On the other hand, a strength of such systems is that they can excellently reproduce discourses and are therefore able to classify individual texts or larger text corpora and to describe their content in an outstanding way. This shows great potential, especially for libraries: Up to now, digital assistants that support the indexing of books have at best worked with statistical methods such as tf-idf, or with deep learning. Such approaches could be complemented through the use of topic modeling. The latter method generates a stochastically modelled text sequence that describes the content of a work or the topics it deals with. The challenge for users so far has been to interpret this collection of words and assign a coherent label to it – and this is exactly what ChatGPT does excellently, as several researchers have confirmed. Since this massively improves and facilitates the labelling of texts, this is certainly one of the most probable use cases for AI in libraries, and exactly the field on which the sub-project 3 “AI-supported content analysis and subject indexing” of the project “Human.Machine.Culture” focuses. By contrast, simple programming tasks such as creating a bibliographic record in a specific format or transforming a record from MARC.xml to JSON are in need of improvement; ChatGPT does not always perform such tasks reliably, as a recent experiment showed.

ChatGPT, as one of the most powerful text-based AI applications currently available, underlines the potential benefits of such models. At the same time, however, it also highlights the risks associated with the use of such applications: So far, only U.S.-American big tech companies are able to train such powerful models, make them accessible, and develop later onwards models optimized through reinforcement learning for specific tasks – with the clear goal of monetization. In addition, generative AI systems bring with them a number of ethical issues, as they require large masses of text that have so far been taken from the Internet and thus a place where not all people interact politely and with all etiquette. For example, a recent study has underlined that large language models reproduce stereotypes by associating the terms “Muslims” and “violence”. Moreover, toxic content in the language models have to be labeled as such, an operation that is being carried out by underpaid workers; this underlines again the ethical dubiousness of the process of establishing such models.

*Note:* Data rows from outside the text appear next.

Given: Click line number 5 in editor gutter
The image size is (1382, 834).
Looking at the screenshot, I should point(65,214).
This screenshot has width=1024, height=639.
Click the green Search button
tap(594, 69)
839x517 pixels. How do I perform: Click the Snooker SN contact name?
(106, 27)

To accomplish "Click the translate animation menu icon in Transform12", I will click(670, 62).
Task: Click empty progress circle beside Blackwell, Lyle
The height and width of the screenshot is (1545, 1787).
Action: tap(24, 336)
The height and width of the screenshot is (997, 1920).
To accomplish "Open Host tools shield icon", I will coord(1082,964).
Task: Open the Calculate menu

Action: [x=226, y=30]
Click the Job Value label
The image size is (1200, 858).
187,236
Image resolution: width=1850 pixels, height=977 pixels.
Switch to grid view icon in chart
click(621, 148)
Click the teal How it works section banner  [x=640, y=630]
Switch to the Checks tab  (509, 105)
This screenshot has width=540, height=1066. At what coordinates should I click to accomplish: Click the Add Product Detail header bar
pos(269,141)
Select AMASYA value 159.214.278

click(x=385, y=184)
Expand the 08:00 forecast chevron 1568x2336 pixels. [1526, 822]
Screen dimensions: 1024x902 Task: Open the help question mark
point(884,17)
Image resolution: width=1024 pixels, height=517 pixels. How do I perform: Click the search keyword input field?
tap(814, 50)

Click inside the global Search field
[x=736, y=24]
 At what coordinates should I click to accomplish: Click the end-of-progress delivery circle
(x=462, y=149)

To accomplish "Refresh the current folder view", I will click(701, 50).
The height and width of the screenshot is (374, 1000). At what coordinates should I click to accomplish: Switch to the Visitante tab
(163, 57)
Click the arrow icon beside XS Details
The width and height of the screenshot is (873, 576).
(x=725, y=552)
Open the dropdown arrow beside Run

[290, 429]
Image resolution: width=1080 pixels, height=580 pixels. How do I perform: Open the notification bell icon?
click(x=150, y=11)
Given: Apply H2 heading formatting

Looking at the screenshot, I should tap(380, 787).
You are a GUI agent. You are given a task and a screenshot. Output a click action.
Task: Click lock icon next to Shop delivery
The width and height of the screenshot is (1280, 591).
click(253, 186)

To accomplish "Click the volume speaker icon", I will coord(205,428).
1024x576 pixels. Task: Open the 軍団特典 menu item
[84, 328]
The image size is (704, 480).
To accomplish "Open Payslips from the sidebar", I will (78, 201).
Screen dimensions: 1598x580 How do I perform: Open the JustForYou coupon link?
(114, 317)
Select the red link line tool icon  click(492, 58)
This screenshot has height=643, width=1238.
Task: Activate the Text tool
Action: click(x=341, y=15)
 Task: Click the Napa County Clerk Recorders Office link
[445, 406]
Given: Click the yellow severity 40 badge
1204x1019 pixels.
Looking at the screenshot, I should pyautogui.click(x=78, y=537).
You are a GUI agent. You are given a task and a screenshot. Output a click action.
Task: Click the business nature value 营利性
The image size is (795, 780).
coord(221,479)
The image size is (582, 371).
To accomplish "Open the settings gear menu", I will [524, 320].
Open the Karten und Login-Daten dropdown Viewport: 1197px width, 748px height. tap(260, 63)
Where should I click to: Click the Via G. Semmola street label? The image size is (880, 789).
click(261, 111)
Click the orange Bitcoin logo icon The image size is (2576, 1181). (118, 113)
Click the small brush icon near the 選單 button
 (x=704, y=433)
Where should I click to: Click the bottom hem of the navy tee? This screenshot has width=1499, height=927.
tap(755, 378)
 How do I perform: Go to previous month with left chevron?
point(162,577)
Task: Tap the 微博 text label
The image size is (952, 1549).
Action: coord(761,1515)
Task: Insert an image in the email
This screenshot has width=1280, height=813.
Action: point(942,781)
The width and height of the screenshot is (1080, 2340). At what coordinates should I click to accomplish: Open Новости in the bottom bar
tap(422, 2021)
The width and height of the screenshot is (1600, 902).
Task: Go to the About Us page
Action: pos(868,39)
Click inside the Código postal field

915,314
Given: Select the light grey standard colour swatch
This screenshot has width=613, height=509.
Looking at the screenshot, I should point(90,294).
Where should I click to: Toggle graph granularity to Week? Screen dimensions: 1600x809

Finally, the fact that these models have been trained almost exclusively based on 21st century textual material available on the Internet has to be underlined. By contrast, sub-project 4 “Data provision and curation for AI” of the project “Human.Machine.Culture” concentrates on the provision of curated and historical data from libraries for AI applications. Finally, the deployment of large langage models points to very fundamental questions: Namely, what role the cultural heritage of all humanity should play in the future and what effect cultural heritage institutions like libraries, archives and museums may have on their establishment; and what influence the texts generated by large language models will have on our contemporary culture as such.